Peut-être que les Ukrainiens, qui se battent avec passion pour sauver la vie de leur pays, ressentent aussi cet élan de clarté. Les décisions de la vie quotidienne et les querelles des relations ordinaires sont subsumées dans un engagement d'amour et de solidarité plus fort que la peur de la mort. N'est-ce pas cette clarté que nous voyons en Jésus, notamment dans l'évangile de Jean, alors qu'il vit ses dernières heures ? La passion, la passion de l'amour ou la passion du Christ sont des passages, des transitions à traverser. Mais lorsque nous en émergeons, nous avons été changés. Si nous sommes allés jusqu'à la mort et si nous avons subi cet éclat du grand détachement, le changement en nous est bien une résurrection, une transformation complète de la conscience. Et cette clarté ne s’efface plus jamais.

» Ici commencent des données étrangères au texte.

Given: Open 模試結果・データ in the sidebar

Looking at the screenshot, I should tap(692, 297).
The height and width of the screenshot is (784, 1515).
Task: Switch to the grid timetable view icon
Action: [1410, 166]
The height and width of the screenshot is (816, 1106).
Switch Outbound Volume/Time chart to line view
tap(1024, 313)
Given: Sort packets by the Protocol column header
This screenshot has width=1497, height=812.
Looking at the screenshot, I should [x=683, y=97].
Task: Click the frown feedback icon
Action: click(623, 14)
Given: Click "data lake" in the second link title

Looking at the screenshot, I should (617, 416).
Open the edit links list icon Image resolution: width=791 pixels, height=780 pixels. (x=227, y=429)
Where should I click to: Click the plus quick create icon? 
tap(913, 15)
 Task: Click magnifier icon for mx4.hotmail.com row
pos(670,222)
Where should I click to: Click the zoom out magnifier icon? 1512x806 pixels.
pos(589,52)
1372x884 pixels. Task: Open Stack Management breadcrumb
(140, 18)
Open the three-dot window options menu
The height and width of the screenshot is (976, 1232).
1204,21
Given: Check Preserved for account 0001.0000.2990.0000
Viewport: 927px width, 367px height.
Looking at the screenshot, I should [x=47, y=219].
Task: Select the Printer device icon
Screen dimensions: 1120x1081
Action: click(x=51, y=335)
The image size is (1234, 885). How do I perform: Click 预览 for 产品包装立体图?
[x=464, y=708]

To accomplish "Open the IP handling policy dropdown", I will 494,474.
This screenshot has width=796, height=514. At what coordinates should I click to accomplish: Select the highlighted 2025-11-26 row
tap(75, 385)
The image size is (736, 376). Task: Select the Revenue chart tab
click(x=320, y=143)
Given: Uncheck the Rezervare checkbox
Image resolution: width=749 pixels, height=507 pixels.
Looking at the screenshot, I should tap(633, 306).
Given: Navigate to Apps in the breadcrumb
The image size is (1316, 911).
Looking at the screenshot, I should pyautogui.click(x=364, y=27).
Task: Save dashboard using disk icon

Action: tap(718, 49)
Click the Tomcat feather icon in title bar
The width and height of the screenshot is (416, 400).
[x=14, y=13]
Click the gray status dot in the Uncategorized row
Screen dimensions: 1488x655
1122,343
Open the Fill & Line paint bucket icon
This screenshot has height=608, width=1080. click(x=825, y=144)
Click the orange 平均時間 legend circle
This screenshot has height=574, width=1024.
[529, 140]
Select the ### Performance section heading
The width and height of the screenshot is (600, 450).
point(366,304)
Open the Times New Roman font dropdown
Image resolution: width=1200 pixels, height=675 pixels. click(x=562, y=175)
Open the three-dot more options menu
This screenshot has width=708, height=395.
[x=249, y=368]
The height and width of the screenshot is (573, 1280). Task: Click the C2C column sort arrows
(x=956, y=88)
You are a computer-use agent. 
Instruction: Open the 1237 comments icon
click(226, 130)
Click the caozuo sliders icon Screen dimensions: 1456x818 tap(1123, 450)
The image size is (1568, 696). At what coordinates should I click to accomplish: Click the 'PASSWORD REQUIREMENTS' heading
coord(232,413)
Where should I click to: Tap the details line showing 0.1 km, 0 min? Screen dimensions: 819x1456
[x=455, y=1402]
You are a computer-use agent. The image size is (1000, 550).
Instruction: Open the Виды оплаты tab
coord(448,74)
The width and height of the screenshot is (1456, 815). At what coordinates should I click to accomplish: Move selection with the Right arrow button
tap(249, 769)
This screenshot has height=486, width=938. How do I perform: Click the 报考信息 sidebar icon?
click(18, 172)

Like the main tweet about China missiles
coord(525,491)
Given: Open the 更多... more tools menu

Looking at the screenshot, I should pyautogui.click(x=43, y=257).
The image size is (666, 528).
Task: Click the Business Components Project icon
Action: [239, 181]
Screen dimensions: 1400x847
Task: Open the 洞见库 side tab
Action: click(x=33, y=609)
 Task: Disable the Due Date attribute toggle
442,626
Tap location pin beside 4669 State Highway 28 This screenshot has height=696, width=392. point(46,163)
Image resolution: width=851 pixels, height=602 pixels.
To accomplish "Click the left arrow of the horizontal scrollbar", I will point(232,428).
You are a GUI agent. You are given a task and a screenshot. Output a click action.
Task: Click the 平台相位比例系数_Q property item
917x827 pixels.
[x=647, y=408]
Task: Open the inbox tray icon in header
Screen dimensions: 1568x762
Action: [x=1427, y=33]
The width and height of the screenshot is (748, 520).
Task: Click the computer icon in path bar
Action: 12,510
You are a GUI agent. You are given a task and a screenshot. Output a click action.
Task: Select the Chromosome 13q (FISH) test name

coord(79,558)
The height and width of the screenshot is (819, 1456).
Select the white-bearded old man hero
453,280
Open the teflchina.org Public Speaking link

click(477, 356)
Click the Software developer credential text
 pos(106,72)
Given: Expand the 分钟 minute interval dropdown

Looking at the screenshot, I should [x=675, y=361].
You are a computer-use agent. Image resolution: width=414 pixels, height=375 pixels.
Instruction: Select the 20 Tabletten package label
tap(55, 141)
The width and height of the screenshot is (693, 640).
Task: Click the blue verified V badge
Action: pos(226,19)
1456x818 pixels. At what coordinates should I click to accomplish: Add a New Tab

Kierkegaard pensait que l'anxiété, qu'il appelait angoisse, est un symptôme de la liberté humaine. Lorsqu'elle apparaît pour la première fois, nous pouvons même ressentir une sorte de culpabilité : je ne devrais pas ressentir cela. Pourquoi ne suis-je pas heureux comme je devrais l'être, comme mes amis de Facebook ? Les existentialistes considèrent l'anxiété à la fois comme une attirance et comme une répulsion pour les inconnus de notre futur moi. Le désespoir, lorsque nous y sommes confrontés, signifie que nous refusons ou ne pouvons pas être nous-mêmes.
Nous pouvons aussi décider de vivre quand même et de nous engager dans l'incertitude. Une fois que nous acceptons le don de notre être - et John Main pensait que la méditation nous permet de faire - nous changeons. Nous grandissons. Nous nous développons. Nous nous sentons unis à l'être - ce qui est un état bien plus profond et riche que l'angoisse existentielle - et nous sommes alors inondés de la seule certitude réelle que nous pouvons toucher : l'espérance.